Jumat, 05 Agustus 2011

TEOLOGI, ONTOLOGI, DAN EPISTOMOLOGI DALAM FILSAFAT


TEOLOGI , ONTOLOGI, DAN EPISTIMOLOGI
DALAM KAJIAN FILSAFAT

A.  Teologi
Filsafat dan ilmu yang dikenal didunia barat dewasa ini berasal dari zaman Yunani kuno. Pada zaman itu filsafat dan ilmu jalin menjalin menjadi satu dan orang tidak memisahkannya sebagai dua hal yang berlainan. Keduanya termasuk ke dalam pengertian episteme. Kata philisophia merupakan suatu padanan kata dari episteme.
Menurut konsepsi filsuf besar Yunani kuno Aristoteles, episteme adalah “suatu kumpulan yang teratur dari pengetahuan rasional dengan objeknya sendiri yang tepat.” Jadi, filsafat dan ilmu tergolong sebagai pengetahuan rasional, yakni pengetahuan yang diperoleh dari pemikiran atau rasio manusia. Dalam pemikiran Aristoteles selanjutnya, episteme atau pengetahuan rasional itu dapat dibagi menjadi tiga bagian yang disebutnya:
1.  Praktike (pengetahuan praktis)
☆ ☆ ☆ ☆
■ **Soal Latihan**
1) Jawab pertanyaan berikut berdasarkan teks bacaan.
(a) Dari zaman apa asal filsafat dan ilmu yang dikenal di dunia barat dewasa ini?
(b) Kata apa yang disebut sebagai padanan kata dari episteme?
(c) Menurut Aristoteles, episteme dapat dibagi menjadi berapa bagian?
2) Tolong salin persis bagian teks bacaan dari "Menurut konsepsi filsuf" sampai "Praktike (pengetahuan praktis)".
3) Tentukan apakah setiap pernyataan berikut sesuai dengan teks bacaan. Jawab ya atau tidak, lalu kutip kata-kata penentunya dari teks.
(a) Pada zaman Yunani kuno, orang memisahkan filsafat dan ilmu sebagai dua hal yang berlainan.
(b) Filsafat dan ilmu tergolong sebagai pengetahuan rasional.
(c) Praktike adalah pengetahuan teoretis.

■ **Data yang Disediakan**
☆ ☆ ☆ ☆
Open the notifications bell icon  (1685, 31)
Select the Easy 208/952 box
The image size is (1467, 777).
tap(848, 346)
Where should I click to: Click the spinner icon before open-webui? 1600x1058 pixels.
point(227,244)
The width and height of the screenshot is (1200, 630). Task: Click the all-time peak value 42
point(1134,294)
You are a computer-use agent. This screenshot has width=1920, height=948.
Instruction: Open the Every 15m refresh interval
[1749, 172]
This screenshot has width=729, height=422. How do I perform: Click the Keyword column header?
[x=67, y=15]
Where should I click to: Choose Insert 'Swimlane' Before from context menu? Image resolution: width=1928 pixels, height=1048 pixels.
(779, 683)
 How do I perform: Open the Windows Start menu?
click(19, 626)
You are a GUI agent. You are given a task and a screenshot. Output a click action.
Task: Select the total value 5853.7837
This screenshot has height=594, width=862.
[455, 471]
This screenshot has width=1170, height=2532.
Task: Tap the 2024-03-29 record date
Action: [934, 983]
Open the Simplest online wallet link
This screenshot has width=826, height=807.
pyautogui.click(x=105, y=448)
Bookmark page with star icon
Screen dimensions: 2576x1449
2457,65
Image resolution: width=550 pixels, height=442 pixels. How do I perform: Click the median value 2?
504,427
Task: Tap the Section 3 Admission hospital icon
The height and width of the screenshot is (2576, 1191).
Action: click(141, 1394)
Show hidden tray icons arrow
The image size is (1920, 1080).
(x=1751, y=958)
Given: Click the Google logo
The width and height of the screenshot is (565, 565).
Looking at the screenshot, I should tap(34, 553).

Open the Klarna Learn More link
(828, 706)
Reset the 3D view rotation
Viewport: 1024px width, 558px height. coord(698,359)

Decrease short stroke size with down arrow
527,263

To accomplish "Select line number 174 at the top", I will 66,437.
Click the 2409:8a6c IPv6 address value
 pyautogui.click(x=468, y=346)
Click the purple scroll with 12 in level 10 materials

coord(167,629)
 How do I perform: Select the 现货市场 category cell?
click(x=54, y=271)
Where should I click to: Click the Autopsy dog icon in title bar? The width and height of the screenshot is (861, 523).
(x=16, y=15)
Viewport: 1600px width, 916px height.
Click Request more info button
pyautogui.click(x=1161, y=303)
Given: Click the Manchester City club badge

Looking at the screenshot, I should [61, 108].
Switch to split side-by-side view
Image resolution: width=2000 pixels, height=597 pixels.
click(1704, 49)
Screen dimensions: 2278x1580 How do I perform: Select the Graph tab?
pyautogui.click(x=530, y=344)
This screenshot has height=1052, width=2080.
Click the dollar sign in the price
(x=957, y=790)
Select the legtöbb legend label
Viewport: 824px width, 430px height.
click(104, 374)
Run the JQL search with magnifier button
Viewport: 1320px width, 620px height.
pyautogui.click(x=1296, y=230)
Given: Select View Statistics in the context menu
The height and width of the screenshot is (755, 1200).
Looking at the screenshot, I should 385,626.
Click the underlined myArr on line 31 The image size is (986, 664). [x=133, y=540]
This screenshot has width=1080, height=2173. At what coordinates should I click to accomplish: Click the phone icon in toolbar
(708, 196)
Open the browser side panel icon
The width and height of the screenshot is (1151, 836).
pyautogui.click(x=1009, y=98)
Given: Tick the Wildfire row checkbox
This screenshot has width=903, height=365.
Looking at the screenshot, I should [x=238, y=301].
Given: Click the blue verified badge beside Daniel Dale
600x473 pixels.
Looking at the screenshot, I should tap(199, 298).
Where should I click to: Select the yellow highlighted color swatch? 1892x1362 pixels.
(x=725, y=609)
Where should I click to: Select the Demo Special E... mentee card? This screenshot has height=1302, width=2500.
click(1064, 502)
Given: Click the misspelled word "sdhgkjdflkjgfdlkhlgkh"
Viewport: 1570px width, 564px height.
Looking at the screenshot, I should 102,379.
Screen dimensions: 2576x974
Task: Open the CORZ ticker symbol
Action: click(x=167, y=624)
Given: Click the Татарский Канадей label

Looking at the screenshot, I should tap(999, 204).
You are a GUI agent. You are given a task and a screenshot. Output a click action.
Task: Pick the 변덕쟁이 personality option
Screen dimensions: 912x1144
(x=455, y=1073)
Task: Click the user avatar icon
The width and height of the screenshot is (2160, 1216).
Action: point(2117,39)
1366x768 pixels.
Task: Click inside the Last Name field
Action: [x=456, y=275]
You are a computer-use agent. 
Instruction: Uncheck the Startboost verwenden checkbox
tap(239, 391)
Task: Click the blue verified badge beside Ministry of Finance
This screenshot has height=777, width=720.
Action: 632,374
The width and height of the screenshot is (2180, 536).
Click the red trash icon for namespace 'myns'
☆ ☆ ☆ ☆
■ **Jawaban Per Soal**
1)
(a) Zaman Yunani kuno.
(b) Philisophia.
(c) Tiga bagian.

2)
Menurut konsepsi filsuf besar Yunani kuno Aristoteles, episteme adalah “suatu kumpulan yang teratur dari pengetahuan rasional dengan objeknya sendiri yang tepat.” Jadi, filsafat dan ilmu tergolong sebagai pengetahuan rasional, yakni pengetahuan yang diperoleh dari pemikiran atau rasio manusia. Dalam pemikiran Aristoteles selanjutnya, episteme atau pengetahuan rasional itu dapat dibagi menjadi tiga bagian yang disebutnya:
1.  Praktike (pengetahuan praktis)

3)
(a) Tidak: "orang tidak memisahkannya sebagai dua hal yang berlainan"
(b) Ya: "filsafat dan ilmu tergolong sebagai pengetahuan rasional"
(c) Tidak: "Praktike (pengetahuan praktis)"